Talk:Isolation forest

Page contents not supported in other languages.
From Wikipedia, the free encyclopedia

Computational complexity of Isolation Forest[edit]

It very unlikely that Isolation Forest (IF) is the world fastest anomaly detection algorithm. In essence, IF is at least O(n), and will likely be much slower than simple statistical detectors such as the following: 1: Compute empirical mean and standard deviation, 2: Label all observations as anomalies that violate the 3 sigma rule. — Preceding unsigned comment added by Mbt19 (talkcontribs) 08:35, 26 November 2021 (UTC)[reply]

indeed, there is the proposal to just subsample a few objects, and use the distance to the closest as anomaly score: Mahito Sugiyama, Karsten M. Borgwardt:

Rapid Distance-Based Outlier Detection via Sampling. NIPS 2013: 467-475. I bet this is usually faster. 93.132.170.165 (talk) 22:05, 6 July 2022 (UTC)[reply]

Poor introductory example[edit]

The introductory sample with the web server in "Fig. 1" is misleading. This is longitudinal data, but isolation forest is for point data, ignoring time. 93.132.170.165 (talk) 22:05, 6 July 2022 (UTC)[reply]

I added a new example, please check if this is appropriate.Mbt19 (talk) 10:37, 8 July 2022 (UTC)[reply]

Repeated self-promotion, cite spam, and inaccurate content[edit]

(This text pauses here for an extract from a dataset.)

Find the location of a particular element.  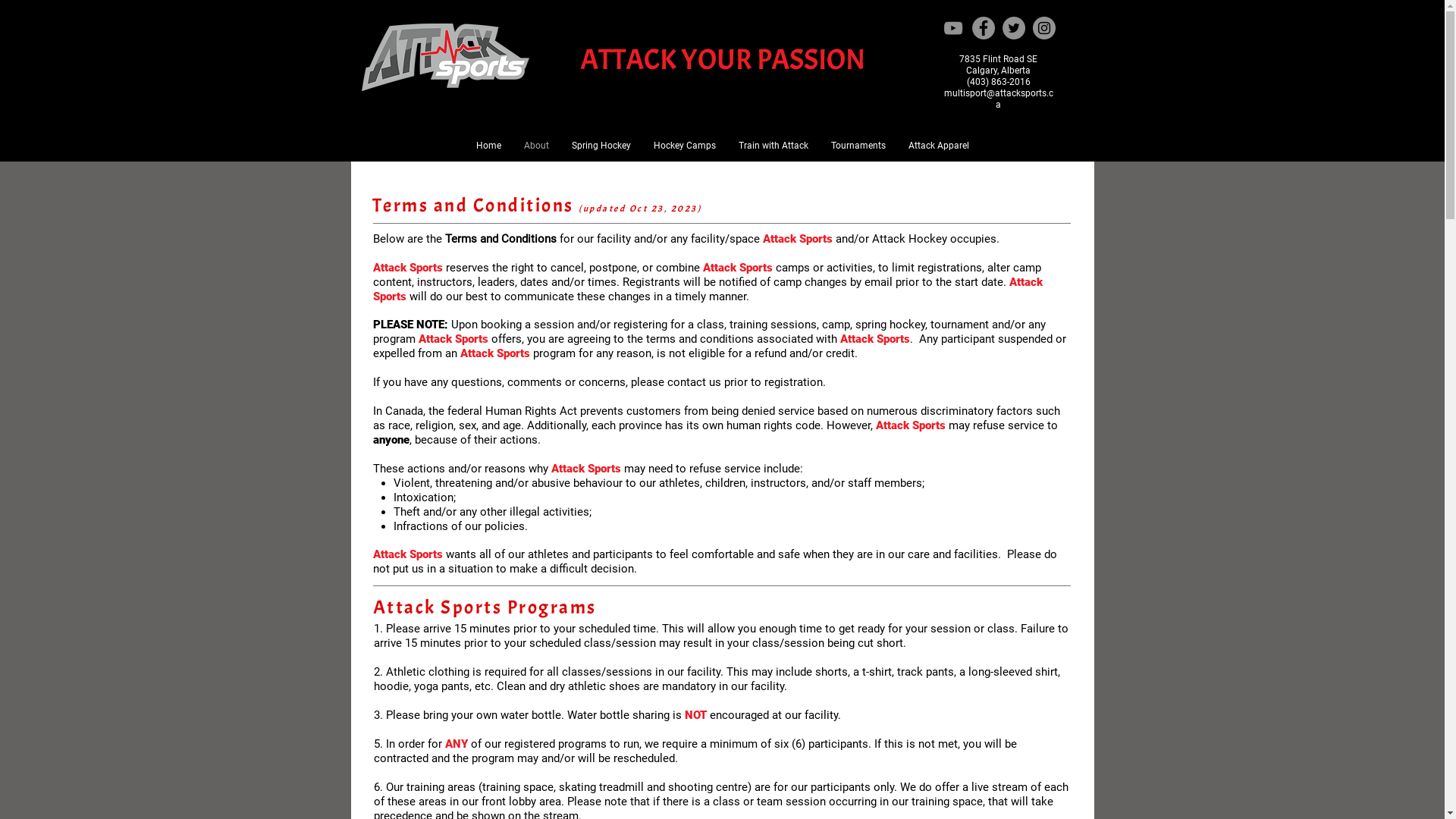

It appears that a primary contributor has WP:ACTUALCOI and is unfortunately not improving the quality from a technical point of view. I am seeing unnecessary references being included (both 2008 publications of Isolation forest: The conference AND the journal publication whose content is very similar), self-promotion (the name of the primary author of isolation forest is explicitly mentioned in the lead text, the history section AND in "Open Source Implementation" section), removal of perfectly fine technical content by other authors, as well as nonsensical promotion of the method itself. For example, in the lead section the author added Isolation Forest is fast because it splits the data space randomly, using randomly selected attribute and randomly selected split point. This is nonsensical, because random splitting has no relation with an algorithm's execution speed. The true reason why isolation forest CAN BE fast (if O(1) number of trees are built) is because each split is binary and hence only logarithmically many splits are needed to build a full tree. Also No density estimation is performed in the algorithm is a pointless statement, because no tree-based data mining algorithm does that. The entire lead section does not really make sense anymore since it focuses on distinguishing isolation forest from other data mining methods rather than describing what the method is and how it works. Finally, statements such as Isolation Forest is fast, ... is the world fastest anomaly detector have been repeatedly added to the article. Isolation forest is NOT fast. Its runtime is linear with a moderate constant overhead that scales with the number of trees. Whether linear runtime is "fast" depends on the context and cannot be claimed in general. Other anomaly detectors with linear runtime can have much less constant overhead, e.g., copula-based outlier detection when the data are low-dimensional.Mbt19 (talk) 18:34, 12 October 2023 (UTC)[reply]

This is a recurring problem with small articles on obscure algorithms. Feel free to strip out anything that is inaccurate, poorly sourced, or overly promotional. Suriname0 (talk) 19:51, 12 October 2023 (UTC)[reply]